[Problem description]:
From the data below, set down exactly the lines between the one holding "Open the File menu in" and the one holding "Open the chart", inclusive, and no others.

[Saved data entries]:
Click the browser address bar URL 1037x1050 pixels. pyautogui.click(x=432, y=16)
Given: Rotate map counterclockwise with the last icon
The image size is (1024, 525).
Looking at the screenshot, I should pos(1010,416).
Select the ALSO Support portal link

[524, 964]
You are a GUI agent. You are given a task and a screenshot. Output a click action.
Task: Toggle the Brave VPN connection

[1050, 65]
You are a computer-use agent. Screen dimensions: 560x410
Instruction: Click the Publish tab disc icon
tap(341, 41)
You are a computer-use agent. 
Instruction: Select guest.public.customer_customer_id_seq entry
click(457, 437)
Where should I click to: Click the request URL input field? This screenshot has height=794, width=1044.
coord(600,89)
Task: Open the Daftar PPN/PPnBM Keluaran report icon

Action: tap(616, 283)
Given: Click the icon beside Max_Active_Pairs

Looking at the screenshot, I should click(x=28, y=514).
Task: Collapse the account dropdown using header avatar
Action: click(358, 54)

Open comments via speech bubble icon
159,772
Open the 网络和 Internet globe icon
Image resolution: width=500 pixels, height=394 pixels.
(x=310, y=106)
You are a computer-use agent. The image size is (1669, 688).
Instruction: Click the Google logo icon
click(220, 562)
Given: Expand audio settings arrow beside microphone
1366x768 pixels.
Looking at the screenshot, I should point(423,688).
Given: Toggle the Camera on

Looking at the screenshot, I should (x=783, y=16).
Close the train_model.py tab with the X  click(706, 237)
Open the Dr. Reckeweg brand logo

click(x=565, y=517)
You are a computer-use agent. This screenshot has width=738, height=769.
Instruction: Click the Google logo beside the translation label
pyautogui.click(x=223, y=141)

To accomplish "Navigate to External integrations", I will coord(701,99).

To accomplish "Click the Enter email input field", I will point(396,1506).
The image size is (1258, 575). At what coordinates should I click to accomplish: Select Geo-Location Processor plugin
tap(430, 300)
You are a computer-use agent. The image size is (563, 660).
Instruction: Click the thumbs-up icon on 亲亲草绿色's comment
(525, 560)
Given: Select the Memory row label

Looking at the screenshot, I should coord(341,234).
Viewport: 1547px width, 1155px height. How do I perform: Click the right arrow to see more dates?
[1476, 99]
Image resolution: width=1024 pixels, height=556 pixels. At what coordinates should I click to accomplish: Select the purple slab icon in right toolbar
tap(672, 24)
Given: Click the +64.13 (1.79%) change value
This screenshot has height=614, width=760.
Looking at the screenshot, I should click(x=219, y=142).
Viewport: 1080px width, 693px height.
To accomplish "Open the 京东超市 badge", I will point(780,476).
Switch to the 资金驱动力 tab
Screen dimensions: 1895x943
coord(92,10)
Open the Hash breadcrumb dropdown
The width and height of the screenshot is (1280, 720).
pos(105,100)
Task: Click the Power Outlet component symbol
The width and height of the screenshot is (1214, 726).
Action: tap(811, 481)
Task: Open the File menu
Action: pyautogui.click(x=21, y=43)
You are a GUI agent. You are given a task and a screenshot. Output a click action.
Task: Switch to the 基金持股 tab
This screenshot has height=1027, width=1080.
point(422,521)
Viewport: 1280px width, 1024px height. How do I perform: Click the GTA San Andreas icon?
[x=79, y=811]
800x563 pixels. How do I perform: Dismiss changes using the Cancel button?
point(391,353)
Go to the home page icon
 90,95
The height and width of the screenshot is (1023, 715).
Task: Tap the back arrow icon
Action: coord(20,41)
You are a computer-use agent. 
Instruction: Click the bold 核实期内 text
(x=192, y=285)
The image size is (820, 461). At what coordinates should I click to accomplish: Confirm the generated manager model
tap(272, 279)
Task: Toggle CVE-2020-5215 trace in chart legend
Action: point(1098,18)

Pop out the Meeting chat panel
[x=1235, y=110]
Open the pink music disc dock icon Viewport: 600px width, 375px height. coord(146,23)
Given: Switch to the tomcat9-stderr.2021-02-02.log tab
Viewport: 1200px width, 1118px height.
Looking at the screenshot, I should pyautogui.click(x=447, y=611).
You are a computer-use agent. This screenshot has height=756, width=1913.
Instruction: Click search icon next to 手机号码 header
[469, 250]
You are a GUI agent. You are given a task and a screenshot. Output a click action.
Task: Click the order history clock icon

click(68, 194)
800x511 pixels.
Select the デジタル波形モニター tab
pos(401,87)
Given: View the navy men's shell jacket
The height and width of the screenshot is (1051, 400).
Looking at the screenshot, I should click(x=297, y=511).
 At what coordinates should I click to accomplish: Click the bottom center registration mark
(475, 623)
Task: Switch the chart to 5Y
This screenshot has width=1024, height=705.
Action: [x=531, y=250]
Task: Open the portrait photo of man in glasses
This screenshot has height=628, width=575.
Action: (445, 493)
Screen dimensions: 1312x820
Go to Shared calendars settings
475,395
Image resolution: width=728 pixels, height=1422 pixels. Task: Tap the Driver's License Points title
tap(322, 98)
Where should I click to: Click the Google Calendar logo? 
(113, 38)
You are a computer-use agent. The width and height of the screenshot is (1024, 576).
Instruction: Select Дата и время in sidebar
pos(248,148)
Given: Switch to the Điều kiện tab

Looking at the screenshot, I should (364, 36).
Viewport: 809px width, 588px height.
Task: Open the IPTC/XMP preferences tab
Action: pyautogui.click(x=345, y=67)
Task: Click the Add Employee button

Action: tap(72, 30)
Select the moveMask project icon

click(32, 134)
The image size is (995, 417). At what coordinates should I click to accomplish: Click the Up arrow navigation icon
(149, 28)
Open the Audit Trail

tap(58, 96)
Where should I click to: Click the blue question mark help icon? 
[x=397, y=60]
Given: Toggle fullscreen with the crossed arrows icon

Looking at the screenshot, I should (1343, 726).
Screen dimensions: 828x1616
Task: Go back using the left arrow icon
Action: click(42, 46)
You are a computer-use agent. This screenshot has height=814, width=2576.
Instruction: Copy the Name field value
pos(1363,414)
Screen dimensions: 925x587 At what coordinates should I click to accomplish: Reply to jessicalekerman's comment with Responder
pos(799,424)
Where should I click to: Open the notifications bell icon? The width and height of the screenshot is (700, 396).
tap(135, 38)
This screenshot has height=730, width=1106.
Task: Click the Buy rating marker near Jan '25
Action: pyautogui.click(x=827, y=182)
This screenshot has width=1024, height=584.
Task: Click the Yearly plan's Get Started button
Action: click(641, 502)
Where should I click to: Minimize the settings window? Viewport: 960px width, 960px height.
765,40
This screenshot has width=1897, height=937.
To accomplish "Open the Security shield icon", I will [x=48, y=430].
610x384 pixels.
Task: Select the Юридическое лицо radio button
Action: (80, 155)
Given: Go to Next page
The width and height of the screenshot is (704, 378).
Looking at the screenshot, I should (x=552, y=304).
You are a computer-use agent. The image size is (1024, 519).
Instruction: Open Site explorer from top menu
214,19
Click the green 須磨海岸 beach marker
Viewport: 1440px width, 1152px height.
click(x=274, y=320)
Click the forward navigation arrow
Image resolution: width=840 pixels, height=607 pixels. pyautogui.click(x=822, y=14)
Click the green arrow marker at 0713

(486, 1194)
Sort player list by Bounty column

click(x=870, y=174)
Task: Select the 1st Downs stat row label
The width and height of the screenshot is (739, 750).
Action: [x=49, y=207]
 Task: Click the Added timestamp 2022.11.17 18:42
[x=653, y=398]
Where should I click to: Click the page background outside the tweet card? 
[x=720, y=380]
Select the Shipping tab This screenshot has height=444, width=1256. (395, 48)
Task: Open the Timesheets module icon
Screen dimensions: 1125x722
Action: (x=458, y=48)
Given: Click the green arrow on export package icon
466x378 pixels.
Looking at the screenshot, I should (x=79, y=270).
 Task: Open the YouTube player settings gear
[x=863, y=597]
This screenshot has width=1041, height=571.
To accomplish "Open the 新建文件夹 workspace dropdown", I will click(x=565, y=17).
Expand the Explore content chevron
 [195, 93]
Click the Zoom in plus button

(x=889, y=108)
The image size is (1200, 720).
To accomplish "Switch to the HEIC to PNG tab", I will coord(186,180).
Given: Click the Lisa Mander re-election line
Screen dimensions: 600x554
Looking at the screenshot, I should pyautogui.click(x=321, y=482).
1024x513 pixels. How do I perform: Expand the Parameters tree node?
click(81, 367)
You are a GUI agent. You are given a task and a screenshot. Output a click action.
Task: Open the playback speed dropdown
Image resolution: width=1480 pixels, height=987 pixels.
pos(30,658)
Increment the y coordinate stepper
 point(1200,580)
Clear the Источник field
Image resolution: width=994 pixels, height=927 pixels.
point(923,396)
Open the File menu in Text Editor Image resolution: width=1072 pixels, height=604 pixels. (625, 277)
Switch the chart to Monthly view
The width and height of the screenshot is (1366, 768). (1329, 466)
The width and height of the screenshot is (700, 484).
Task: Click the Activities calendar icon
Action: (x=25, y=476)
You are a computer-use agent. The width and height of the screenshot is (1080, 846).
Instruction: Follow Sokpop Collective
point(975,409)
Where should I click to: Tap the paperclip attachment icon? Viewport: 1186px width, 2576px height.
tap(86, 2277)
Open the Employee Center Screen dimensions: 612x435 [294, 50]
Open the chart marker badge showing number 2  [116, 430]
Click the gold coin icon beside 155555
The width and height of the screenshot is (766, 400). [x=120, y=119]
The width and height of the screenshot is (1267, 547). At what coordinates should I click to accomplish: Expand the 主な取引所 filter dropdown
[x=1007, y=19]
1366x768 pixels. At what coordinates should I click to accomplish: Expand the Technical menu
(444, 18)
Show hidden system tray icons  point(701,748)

[Task answer]:
Open the File menu in Text Editor Image resolution: width=1072 pixels, height=604 pixels. (625, 277)
Switch the chart to Monthly view
The width and height of the screenshot is (1366, 768). (1329, 466)
The width and height of the screenshot is (700, 484).
Task: Click the Activities calendar icon
Action: (x=25, y=476)
You are a computer-use agent. The width and height of the screenshot is (1080, 846).
Instruction: Follow Sokpop Collective
point(975,409)
Where should I click to: Tap the paperclip attachment icon? Viewport: 1186px width, 2576px height.
tap(86, 2277)
Open the Employee Center Screen dimensions: 612x435 [294, 50]
Open the chart marker badge showing number 2  [116, 430]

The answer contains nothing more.